| Data provided |
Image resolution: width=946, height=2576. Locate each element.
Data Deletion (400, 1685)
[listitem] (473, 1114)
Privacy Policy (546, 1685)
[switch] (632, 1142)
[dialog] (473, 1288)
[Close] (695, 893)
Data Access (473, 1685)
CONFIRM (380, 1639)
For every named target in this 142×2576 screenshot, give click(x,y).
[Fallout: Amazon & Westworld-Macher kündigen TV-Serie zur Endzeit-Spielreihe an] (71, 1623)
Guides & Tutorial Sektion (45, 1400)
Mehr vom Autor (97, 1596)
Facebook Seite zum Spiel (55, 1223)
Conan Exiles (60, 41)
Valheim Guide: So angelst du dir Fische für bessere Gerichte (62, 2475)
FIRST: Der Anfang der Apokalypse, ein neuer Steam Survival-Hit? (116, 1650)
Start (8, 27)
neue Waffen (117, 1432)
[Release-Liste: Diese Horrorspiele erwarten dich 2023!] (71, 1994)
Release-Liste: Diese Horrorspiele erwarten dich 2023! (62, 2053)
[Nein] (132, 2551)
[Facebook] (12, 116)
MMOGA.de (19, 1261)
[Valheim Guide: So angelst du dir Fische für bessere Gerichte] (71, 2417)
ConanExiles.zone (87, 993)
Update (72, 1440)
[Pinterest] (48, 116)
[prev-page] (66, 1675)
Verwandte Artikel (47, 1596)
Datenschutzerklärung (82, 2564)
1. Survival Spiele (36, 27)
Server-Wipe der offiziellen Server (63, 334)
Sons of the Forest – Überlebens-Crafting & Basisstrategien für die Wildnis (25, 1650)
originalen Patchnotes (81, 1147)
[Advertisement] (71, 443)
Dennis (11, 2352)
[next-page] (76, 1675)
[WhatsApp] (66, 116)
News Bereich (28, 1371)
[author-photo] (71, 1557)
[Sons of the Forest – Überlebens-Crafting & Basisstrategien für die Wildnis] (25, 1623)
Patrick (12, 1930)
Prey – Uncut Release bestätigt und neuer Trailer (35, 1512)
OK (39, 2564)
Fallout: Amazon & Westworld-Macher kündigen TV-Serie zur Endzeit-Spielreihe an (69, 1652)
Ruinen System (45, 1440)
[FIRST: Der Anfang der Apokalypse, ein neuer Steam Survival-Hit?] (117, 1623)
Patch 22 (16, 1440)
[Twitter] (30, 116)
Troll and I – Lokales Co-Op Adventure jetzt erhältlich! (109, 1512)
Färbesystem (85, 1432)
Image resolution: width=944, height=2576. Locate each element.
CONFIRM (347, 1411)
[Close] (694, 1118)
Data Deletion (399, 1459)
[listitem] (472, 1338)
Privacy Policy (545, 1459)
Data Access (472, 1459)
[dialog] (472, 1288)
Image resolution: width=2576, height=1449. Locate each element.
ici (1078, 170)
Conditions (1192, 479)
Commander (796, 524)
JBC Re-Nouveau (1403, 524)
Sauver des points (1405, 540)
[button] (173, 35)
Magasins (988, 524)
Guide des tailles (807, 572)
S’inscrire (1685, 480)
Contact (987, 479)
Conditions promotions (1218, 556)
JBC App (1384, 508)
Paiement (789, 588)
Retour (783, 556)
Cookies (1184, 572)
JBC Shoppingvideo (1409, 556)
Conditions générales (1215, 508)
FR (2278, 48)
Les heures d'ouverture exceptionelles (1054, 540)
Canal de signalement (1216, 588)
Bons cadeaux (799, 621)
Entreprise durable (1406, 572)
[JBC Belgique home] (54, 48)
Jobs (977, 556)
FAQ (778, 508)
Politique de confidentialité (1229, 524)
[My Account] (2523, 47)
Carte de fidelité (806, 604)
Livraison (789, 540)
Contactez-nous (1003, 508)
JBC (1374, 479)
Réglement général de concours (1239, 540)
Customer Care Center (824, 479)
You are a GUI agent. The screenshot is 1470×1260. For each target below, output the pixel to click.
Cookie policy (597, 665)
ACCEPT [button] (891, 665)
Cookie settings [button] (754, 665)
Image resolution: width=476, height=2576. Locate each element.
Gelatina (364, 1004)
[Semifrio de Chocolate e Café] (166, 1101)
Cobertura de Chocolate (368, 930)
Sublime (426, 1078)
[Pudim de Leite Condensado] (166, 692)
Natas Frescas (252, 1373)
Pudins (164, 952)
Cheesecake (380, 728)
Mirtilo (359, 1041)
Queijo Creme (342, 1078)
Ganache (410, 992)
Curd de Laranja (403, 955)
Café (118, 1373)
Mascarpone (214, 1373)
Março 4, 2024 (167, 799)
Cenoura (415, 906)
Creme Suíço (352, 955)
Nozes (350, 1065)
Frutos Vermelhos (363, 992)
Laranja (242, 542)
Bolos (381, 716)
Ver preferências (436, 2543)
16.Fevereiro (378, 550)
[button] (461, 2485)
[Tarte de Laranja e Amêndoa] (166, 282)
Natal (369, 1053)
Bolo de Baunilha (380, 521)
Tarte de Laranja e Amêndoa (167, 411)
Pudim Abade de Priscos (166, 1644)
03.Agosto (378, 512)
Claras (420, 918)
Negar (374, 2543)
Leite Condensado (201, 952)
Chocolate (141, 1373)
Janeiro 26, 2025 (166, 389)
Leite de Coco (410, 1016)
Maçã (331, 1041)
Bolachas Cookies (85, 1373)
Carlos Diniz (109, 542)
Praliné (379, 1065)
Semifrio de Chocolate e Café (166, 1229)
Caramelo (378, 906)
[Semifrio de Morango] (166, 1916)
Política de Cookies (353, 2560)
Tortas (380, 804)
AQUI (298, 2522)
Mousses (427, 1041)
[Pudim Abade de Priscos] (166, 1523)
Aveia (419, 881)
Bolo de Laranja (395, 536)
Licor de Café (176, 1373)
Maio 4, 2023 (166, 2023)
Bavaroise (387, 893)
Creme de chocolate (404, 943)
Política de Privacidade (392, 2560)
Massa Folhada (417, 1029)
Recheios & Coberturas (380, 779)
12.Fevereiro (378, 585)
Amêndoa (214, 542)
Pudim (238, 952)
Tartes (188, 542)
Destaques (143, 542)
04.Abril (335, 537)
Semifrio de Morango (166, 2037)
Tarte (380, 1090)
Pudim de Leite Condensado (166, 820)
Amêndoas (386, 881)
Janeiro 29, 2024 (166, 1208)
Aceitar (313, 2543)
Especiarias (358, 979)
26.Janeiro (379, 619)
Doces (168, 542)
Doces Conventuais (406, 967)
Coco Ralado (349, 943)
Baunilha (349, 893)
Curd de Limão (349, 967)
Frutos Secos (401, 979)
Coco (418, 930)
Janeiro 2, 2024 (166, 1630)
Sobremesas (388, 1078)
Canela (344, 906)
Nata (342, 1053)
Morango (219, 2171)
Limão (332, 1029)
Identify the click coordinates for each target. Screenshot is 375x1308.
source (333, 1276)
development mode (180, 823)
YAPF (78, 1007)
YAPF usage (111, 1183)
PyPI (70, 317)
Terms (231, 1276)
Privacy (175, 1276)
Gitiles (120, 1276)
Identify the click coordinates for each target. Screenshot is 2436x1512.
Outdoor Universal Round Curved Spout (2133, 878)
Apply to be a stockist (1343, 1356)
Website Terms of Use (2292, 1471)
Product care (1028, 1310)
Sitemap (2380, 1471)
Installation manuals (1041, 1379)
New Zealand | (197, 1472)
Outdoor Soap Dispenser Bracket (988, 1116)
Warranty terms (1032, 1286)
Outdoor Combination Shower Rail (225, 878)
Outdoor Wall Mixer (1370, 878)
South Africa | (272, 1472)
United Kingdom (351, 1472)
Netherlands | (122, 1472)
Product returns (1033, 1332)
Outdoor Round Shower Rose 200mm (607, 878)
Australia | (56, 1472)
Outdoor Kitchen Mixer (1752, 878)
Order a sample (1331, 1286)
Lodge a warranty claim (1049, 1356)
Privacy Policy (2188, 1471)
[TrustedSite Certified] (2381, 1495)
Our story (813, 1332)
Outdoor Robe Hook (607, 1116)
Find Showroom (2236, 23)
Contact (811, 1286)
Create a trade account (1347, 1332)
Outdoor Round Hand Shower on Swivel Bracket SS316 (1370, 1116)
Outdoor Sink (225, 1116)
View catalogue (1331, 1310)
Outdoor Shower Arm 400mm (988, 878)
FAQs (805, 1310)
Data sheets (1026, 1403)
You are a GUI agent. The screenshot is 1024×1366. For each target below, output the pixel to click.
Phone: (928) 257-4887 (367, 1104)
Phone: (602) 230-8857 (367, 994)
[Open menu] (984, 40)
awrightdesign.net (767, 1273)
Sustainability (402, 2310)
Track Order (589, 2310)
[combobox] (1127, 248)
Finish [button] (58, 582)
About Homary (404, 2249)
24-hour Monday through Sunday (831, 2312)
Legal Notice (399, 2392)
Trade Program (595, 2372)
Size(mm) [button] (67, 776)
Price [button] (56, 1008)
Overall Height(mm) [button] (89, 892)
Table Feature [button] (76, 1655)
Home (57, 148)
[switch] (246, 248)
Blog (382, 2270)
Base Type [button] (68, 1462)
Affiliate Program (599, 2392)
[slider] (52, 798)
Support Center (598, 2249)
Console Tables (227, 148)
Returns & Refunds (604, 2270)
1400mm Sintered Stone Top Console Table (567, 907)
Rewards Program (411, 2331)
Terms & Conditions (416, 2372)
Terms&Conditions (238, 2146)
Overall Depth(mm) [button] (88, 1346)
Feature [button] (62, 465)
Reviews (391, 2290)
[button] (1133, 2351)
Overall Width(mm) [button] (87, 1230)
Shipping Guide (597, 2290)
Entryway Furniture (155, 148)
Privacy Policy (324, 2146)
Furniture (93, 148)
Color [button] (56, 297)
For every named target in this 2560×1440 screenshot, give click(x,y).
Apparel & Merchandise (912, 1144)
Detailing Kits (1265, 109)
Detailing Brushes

| Task requirements |
Your answer should be the lines above from the one containing "Carte de fidelité (806, 604)" through the one containing "ACCEPT [button] (891, 665)", copied exactly and with both ends kept.

| Completed exercise |
Carte de fidelité (806, 604)
Livraison (789, 540)
Contactez-nous (1003, 508)
JBC (1374, 479)
Réglement général de concours (1239, 540)
Customer Care Center (824, 479)
You are a GUI agent. The screenshot is 1470×1260. For each target below, output the pixel to click.
Cookie policy (597, 665)
ACCEPT [button] (891, 665)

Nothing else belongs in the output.